Buying a home is a challenging goal for most of the hopeful homeowners. But for those homeowners who have experienced a bankruptcy, the hurdles of foreclosure or short sale are even higher for them. But it is not impossible to buy a home after an unlucky financial event, In fact the people who have cleaned up their credit and are otherwise qualified to get a mortgage can buy a home as soon as they have survive a prescribed waiting period after the bankruptcy, foreclosure or short sale. Bankruptcy and foreclosure have become regrettable ways to gain a fresh financial start. When used that purpose a home buyer can qualify for a competitive mortgage in as little as two years of bankruptcy and three years after a foreclosure. There is life after a foreclosure. Other than the reasons of the foreclosure the homeowners can buy another home eventually although it will not be easy to purchase as the first home. Mortgage lenders require the mandating waiting period between the foreclosure and obtaining a new mortgage. Some of the foreclosures are outside the control of the homeowners. Here are some of the guidelines to get a mortgage after a foreclosure;
- Document the circumstances of the foreclosures. There are some of the foreclosures which are outside the control of the homeowners. Lenders look for justifying circumstances such as loss of job, illness or injury of a primary earner or death of a primary earner. Some of the lenders consider the divorce as a justifying circumstance.
- Pay all of the bills before the due date. Reestablishing the credit is the most important thing homeowners can do before purchasing another home. It is especially important to keep track of all payments. If homeowners use a check to pay their rent then they should keep a copy of it. The new mortgage lender will want to ensure that they have not been late on any housing payment since their foreclosure.
- Homeowners should write a financial hardship letter that explains why they lost their previous home to foreclosure. They may have lost their job or suffered a drop in annual income. They may have gone through a costly injury. They should explain in their hardship letter how their financial situation has changed and why they will not fall into foreclosure again.
- Homeowners should be prepared to pay a higher interest rate and provide a larger down payment when purchasing their next home. The earlier they purchase a home after their foreclosure the higher their down payment and interest rate may be. Homeowners should save as much money as they can for this payment because this will show the lender that they are serious about paying their next mortgage. The homeowners should check their credit report after bankruptcy discharge to make sure it is accurate and that all debts have been closed and discharged. Some creditors may continue to report collections and open accounts in default, which will continue to dissolve the score of homeowners.
- Homeowners should make sure that official records such as property deeds, court foreclosure actions, property tax records and their credit report accurately record the foreclosure date of homeowners. Lenders will count three years to the date before approving the next mortgage of homeowners.
- Homeowners must keep any installment loans that survive bankruptcy open such as student loans and pay them on time.
- Homeowners must apply for a secured credit card as soon as possible, the card that reports to one of the major credit reporting bureaus. These cards require homeowner to hold an amount in an account and lend him up to a matching amount as a credit limit.
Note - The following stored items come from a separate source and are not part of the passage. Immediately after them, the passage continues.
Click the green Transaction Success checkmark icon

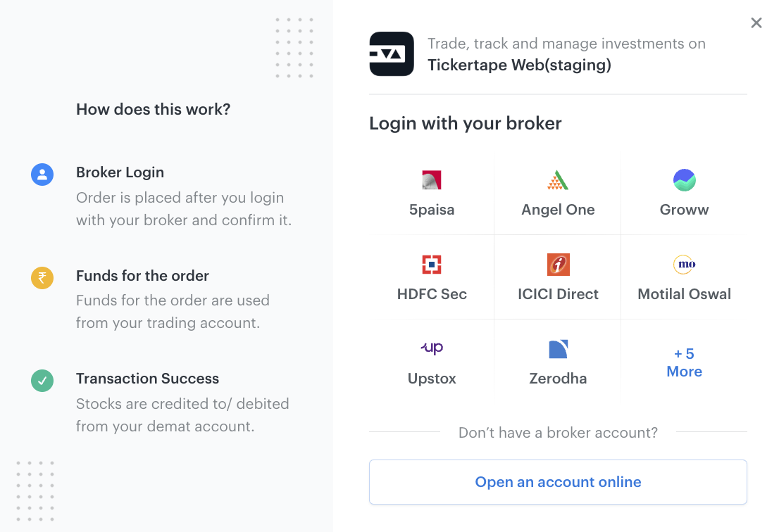point(42,381)
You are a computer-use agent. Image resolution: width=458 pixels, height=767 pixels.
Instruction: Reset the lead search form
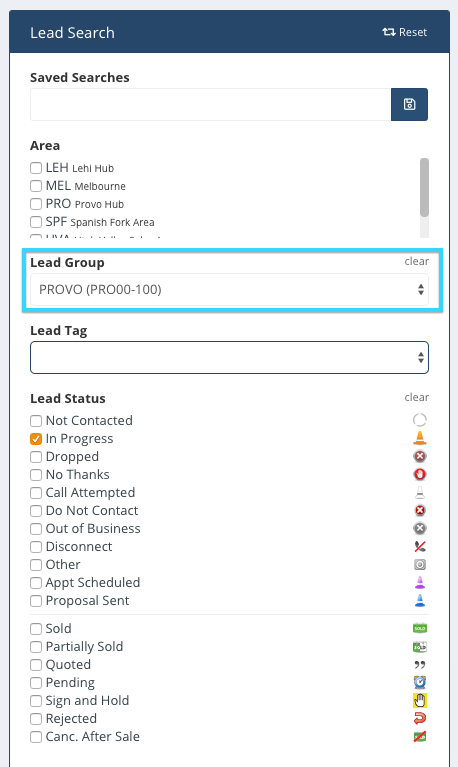405,32
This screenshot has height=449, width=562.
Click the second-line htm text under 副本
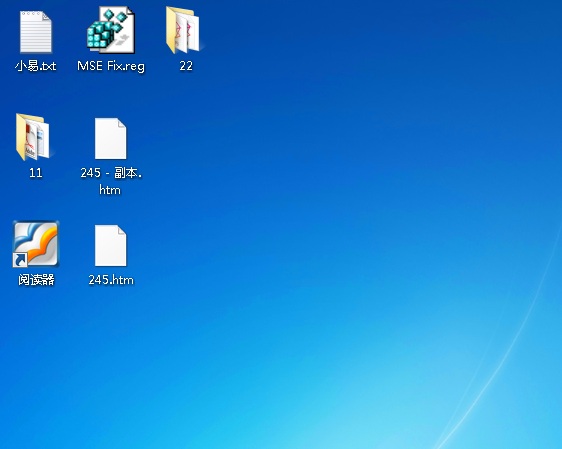click(110, 190)
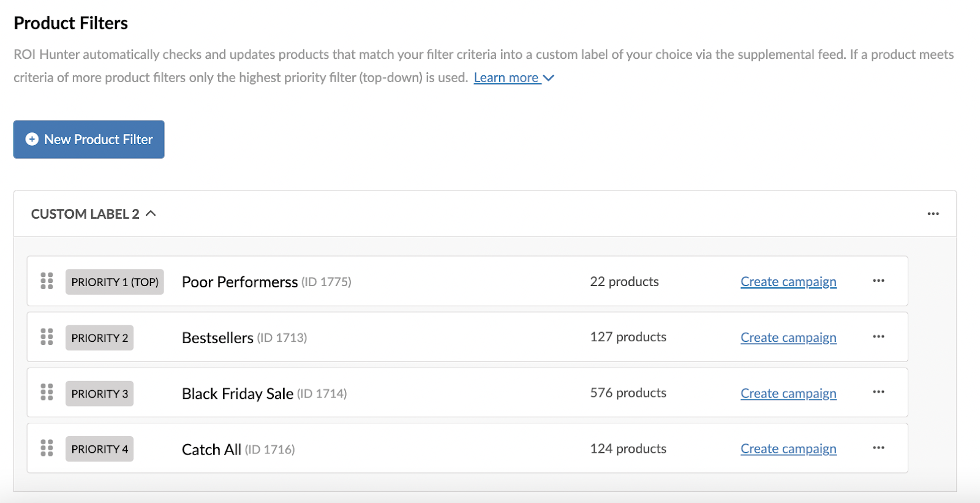Screen dimensions: 980x503
Task: Click drag handle icon for Poor Performerss
Action: pos(47,281)

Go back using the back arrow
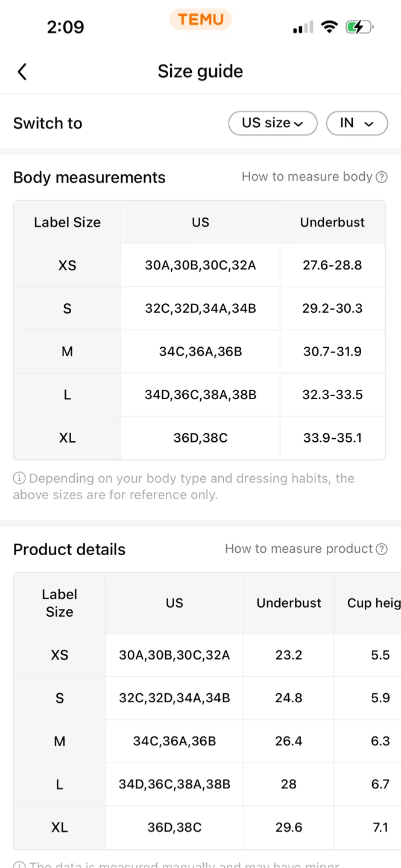coord(22,72)
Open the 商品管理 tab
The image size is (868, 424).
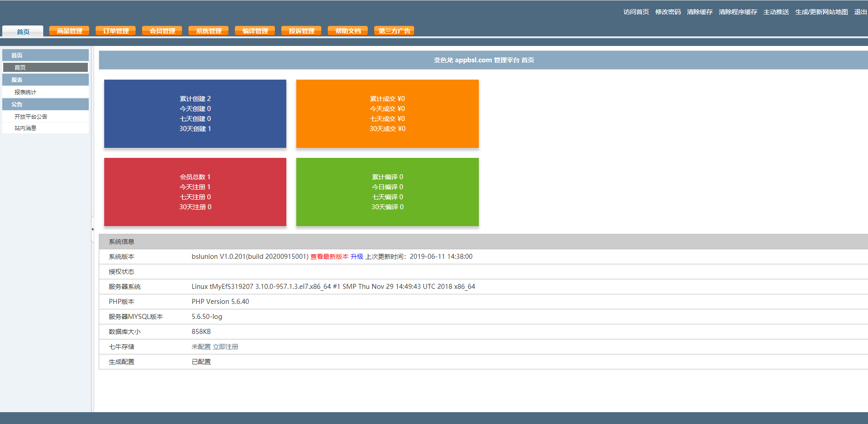69,31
Homeowner should make small purchases regularly and pay them in full when the bill comes due.
- Homeowners have to take out a loan on their next large purchase such as car, even if it is at a very high interest rate. They should scale down the amount of their purchase to ensure that they can easily afford the payment. Making timely payments and paying the loan down faster than agreed through larger payments will show that homeowners have learned their lesson and can handle the debt more responsibly now.
- Homeowners should check their credit report periodically for the errors and reappearance of past zombie debt. If the debt is less than seven years old then homeowners should make reasonable repayment arrangements whenever possible to stop the negative reporting and further damage to their credit. Consult a reputable credit counseling agency on how to deal with a debt that is more than seven years old.
- Homeowners have to make copies of the financial papers that verify their current financial situation. These may include their two most recent paychecks, savings and checking account statements, and most recent federal income tax return. They should also make copies of their other loan statements including student, car or personal and their current credit card bills.
- Finally homeowners should apply for an FHA or VA mortgage after the proper waiting period is over and they have reestablished a clean credit history. Be prepared to explain why their financial difficulties occurred, as well as what they have done and plan to do to avoid it happening again.